> **Problem set**:
[A] Answer these from the debt passage:
(i) How many questions does the speaker say they have?
(ii) Over what period does the speaker say debt has been increasing?
(iii) What two causes does the speaker give for that increase?
[B] Extract the wording of the debt passage from "I got two questions" to "with? Thank you.".

> **Page excerpt**:
┌────────

I got two questions as well. The first one is on the beyond. Can you give us there the metrics on the performance as a whole and then by the two segments? The second one is more in regards to your CFO role. Can you talk us a little bit about your views on the current state of the debt? Debt has been increasing over the last couple of years due to M&A and also due to higher refinancing. Maybe you can give their comment around your personal strategy, how that should be going forward, and what is the total debt capacity you feel comfortable with? Thank you.

└────────

> **Data**:

┌────────

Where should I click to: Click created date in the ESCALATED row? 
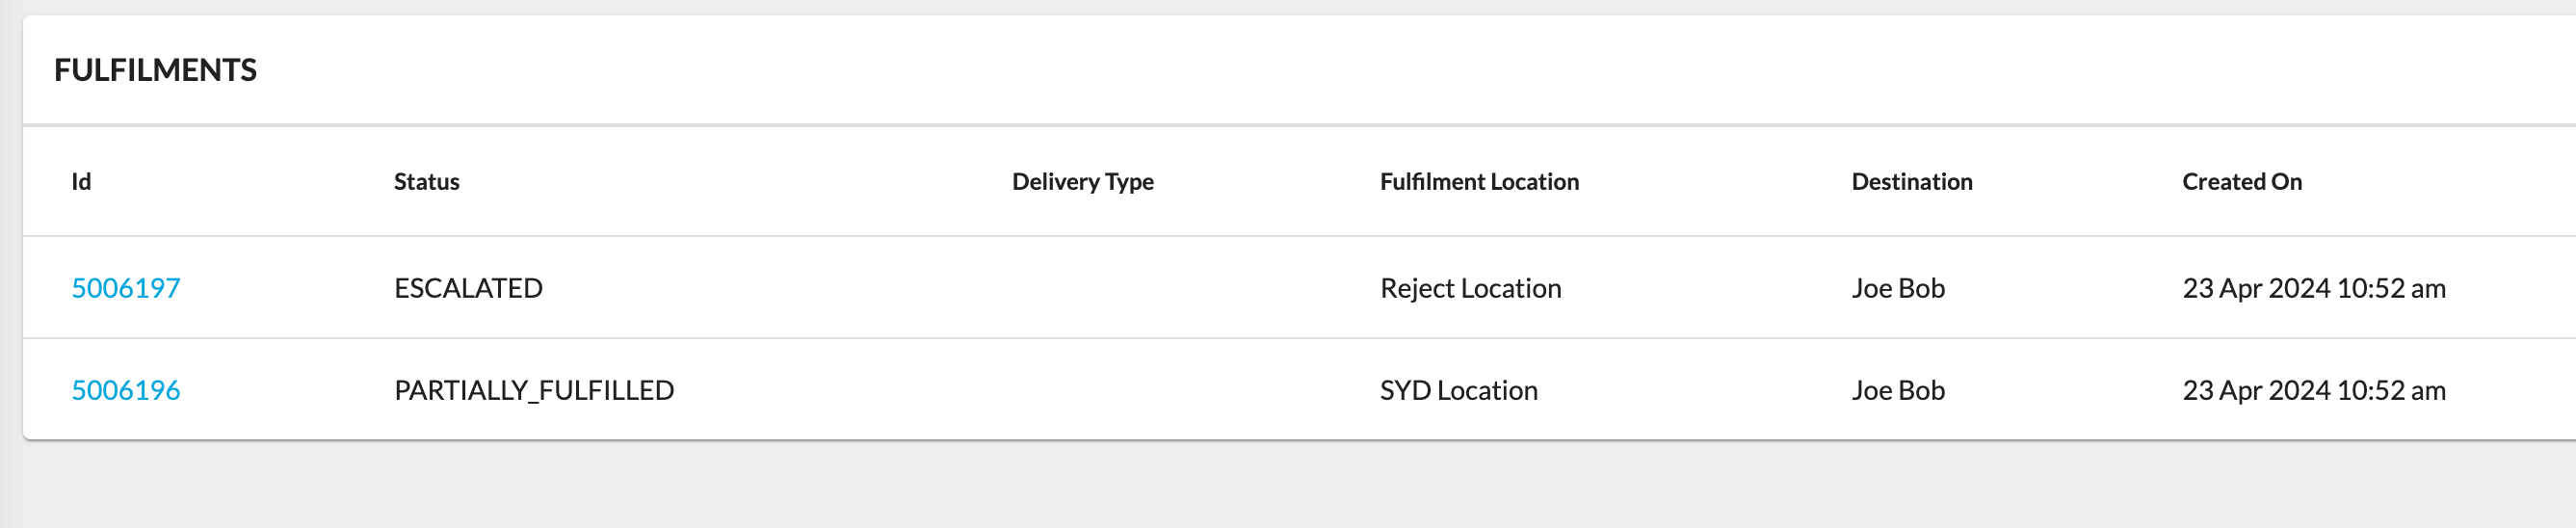point(2313,288)
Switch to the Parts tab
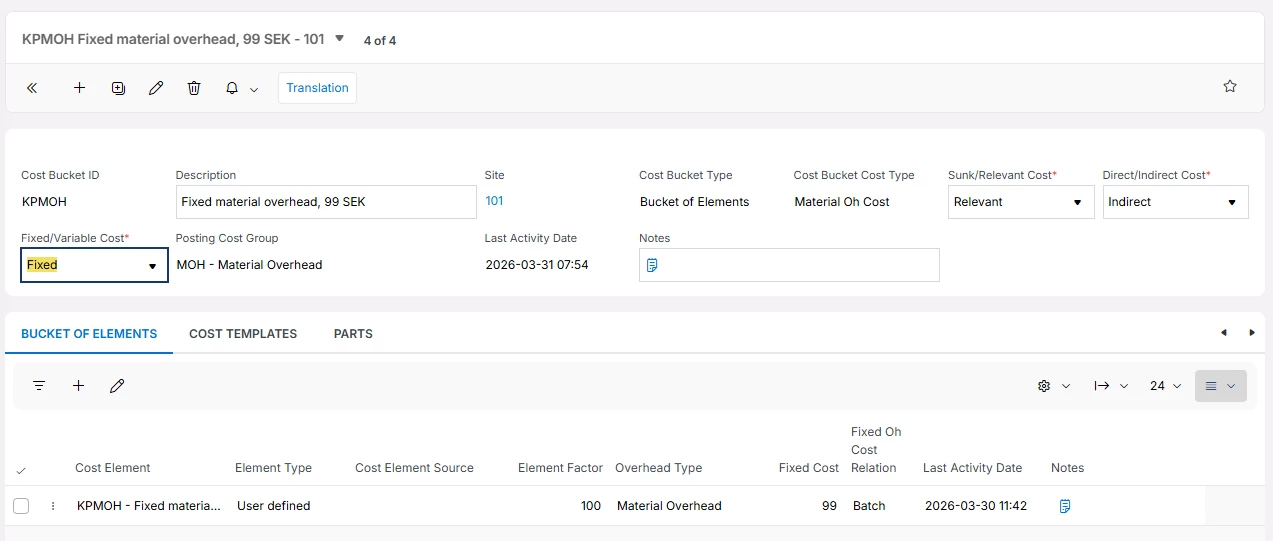 coord(353,334)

└────────

> **Responses per task**:
[A]
(i) Two.
(ii) Over the last couple of years.
(iii) M&A and higher refinancing.

[B]
I got two questions as well. The first one is on the beyond. Can you give us there the metrics on the performance as a whole and then by the two segments? The second one is more in regards to your CFO role. Can you talk us a little bit about your views on the current state of the debt? Debt has been increasing over the last couple of years due to M&A and also due to higher refinancing. Maybe you can give their comment around your personal strategy, how that should be going forward, and what is the total debt capacity you feel comfortable with? Thank you.